### DOCUMENT SOURCE
Colloque « jeunes-chercheurs » de l’Association des étudiants et étudiantes aux cycles supérieurs en littérature (AECSEL) et de l’Association de création et d’études littéraires de l’Université Laval (ACELUL)
Université Laval, Québec
11 mai 2018

Cher.e.s membres de l’AECSEL et de l’ACELUL,
Nos deux associations se réunissent afin d’organiser un colloque qui se tiendra le vendredi 11 mai prochain. L’évènement se voudra convivial et aura pour objectif de permettre aux étudiant.e.s des premier, deuxième et troisième cycle de nouer des liens entre eux en réfléchissant de concert autour d’un thème fédérateur et actuel, celui du pouvoir de la littérature.
Si l’affaire Dreyfus, en France, a permis l’émergence médiatique de la figure de l’intellectuel engagé à la fin du XIXe siècle, la littérature entre en résonnance avec sa société d’appartenance depuis des temps immémoriaux, aussi bien pour la justifier que pour s’en détacher, voire pour la transformer. Les tentatives répétées de censure dont elle est périodiquement la cible depuis au moins Platon (voir le troisième livre de la République) ne font d’ailleurs que consacrer son pouvoir en révélant en creux l’influence subversive, contestataire, libératrice ou émancipatrice des lettres, influence qui ne va pas sans attiser quelque méfiance.
Prenant acte de ce pouvoir, les littérateurs et les littératrices de tous temps et de tous lieux se sont emparés des mots afin de transmettre un savoir, de faire valoir des idées, d’agir sur le réel et in fine de faire se concilier les figures de l’homme/femme d’action et de l’homme/femme de lettres, dans des modes pouvant varier selon le contexte social et littéraire de l’époque. Des genres les plus socialement engagés à ceux en apparence les plus intimes, la littérature évolue dans l’espace de l’idéologie, tant par les discours qu’elle convie que par la forme qui les porte. Véritable sacerdoce laïc, elle pourra même en venir à relayer, voire à remplacer le discours religieux dans une société occidentale en cours de sécularisation et laissée dans la nécessité de se trouver de nouveaux référents communs (voir à ce sujet les thèses désormais incontournables de Paul Bénichou dans Le Sacre de l’écrivain).

### INFORMATIONS AFFICHÉES

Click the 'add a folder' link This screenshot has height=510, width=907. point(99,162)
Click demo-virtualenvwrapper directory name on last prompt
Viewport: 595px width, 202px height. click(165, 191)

### À FAIRE
- 1) D'après le document source, quel thème fédérateur a été retenu pour le colloque ?
- 2) Reproduisez fidèlement le passage du document source qui commence par « Cher.e.s membres de » et se termine par « de la littérature. ».

### RÉPONSES
- 1) Le pouvoir de la littérature.

- 2)
Cher.e.s membres de l’AECSEL et de l’ACELUL,
Nos deux associations se réunissent afin d’organiser un colloque qui se tiendra le vendredi 11 mai prochain. L’évènement se voudra convivial et aura pour objectif de permettre aux étudiant.e.s des premier, deuxième et troisième cycle de nouer des liens entre eux en réfléchissant de concert autour d’un thème fédérateur et actuel, celui du pouvoir de la littérature.